• WORK INSTRUCTION
In full and without alteration, write out the data below.

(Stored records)
___

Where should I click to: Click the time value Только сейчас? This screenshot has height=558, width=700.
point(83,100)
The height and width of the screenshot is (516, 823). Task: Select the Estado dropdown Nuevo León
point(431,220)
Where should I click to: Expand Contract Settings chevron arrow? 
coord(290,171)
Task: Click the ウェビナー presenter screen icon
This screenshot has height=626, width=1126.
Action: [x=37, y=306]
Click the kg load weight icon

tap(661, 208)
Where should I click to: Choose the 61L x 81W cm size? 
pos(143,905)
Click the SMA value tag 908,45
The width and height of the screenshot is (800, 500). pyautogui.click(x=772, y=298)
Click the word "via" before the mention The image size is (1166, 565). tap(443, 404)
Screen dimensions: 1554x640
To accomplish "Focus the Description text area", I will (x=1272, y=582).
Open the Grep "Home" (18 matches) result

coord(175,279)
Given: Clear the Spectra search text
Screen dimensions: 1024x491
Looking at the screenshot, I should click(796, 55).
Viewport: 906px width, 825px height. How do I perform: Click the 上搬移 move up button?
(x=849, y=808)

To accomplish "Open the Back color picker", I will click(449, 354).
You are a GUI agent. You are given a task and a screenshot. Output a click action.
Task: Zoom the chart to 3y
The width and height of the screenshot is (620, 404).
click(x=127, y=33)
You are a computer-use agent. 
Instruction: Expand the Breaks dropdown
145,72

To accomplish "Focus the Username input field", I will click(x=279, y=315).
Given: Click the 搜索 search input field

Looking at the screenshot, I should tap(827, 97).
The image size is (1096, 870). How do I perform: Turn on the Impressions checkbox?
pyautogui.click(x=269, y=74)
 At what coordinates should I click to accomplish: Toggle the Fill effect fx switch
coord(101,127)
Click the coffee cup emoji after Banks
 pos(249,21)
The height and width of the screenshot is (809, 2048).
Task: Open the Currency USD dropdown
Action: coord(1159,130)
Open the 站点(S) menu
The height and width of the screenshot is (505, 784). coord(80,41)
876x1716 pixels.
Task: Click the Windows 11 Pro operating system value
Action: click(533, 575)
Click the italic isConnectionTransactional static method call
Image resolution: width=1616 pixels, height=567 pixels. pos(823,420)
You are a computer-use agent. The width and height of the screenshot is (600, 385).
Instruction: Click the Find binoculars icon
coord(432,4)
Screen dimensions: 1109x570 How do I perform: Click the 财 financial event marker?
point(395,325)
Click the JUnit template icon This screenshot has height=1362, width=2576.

___

• SOLUTION TO THE PROBLEM
Where should I click to: Click the time value Только сейчас? This screenshot has height=558, width=700.
point(83,100)
The height and width of the screenshot is (516, 823). Task: Select the Estado dropdown Nuevo León
point(431,220)
Where should I click to: Expand Contract Settings chevron arrow? 
coord(290,171)
Task: Click the ウェビナー presenter screen icon
This screenshot has height=626, width=1126.
Action: [x=37, y=306]
Click the kg load weight icon

tap(661, 208)
Where should I click to: Choose the 61L x 81W cm size? 
pos(143,905)
Click the SMA value tag 908,45
The width and height of the screenshot is (800, 500). pyautogui.click(x=772, y=298)
Click the word "via" before the mention The image size is (1166, 565). tap(443, 404)
Screen dimensions: 1554x640
To accomplish "Focus the Description text area", I will (x=1272, y=582).
Open the Grep "Home" (18 matches) result

coord(175,279)
Given: Clear the Spectra search text
Screen dimensions: 1024x491
Looking at the screenshot, I should click(796, 55).
Viewport: 906px width, 825px height. How do I perform: Click the 上搬移 move up button?
(x=849, y=808)

To accomplish "Open the Back color picker", I will click(449, 354).
You are a GUI agent. You are given a task and a screenshot. Output a click action.
Task: Zoom the chart to 3y
The width and height of the screenshot is (620, 404).
click(x=127, y=33)
You are a computer-use agent. 
Instruction: Expand the Breaks dropdown
145,72

To accomplish "Focus the Username input field", I will click(x=279, y=315).
Given: Click the 搜索 search input field

Looking at the screenshot, I should tap(827, 97).
The image size is (1096, 870). How do I perform: Turn on the Impressions checkbox?
pyautogui.click(x=269, y=74)
 At what coordinates should I click to accomplish: Toggle the Fill effect fx switch
coord(101,127)
Click the coffee cup emoji after Banks
 pos(249,21)
The height and width of the screenshot is (809, 2048).
Task: Open the Currency USD dropdown
Action: coord(1159,130)
Open the 站点(S) menu
The height and width of the screenshot is (505, 784). coord(80,41)
876x1716 pixels.
Task: Click the Windows 11 Pro operating system value
Action: click(533, 575)
Click the italic isConnectionTransactional static method call
Image resolution: width=1616 pixels, height=567 pixels. pos(823,420)
You are a computer-use agent. The width and height of the screenshot is (600, 385).
Instruction: Click the Find binoculars icon
coord(432,4)
Screen dimensions: 1109x570 How do I perform: Click the 财 financial event marker?
point(395,325)
Click the JUnit template icon This screenshot has height=1362, width=2576.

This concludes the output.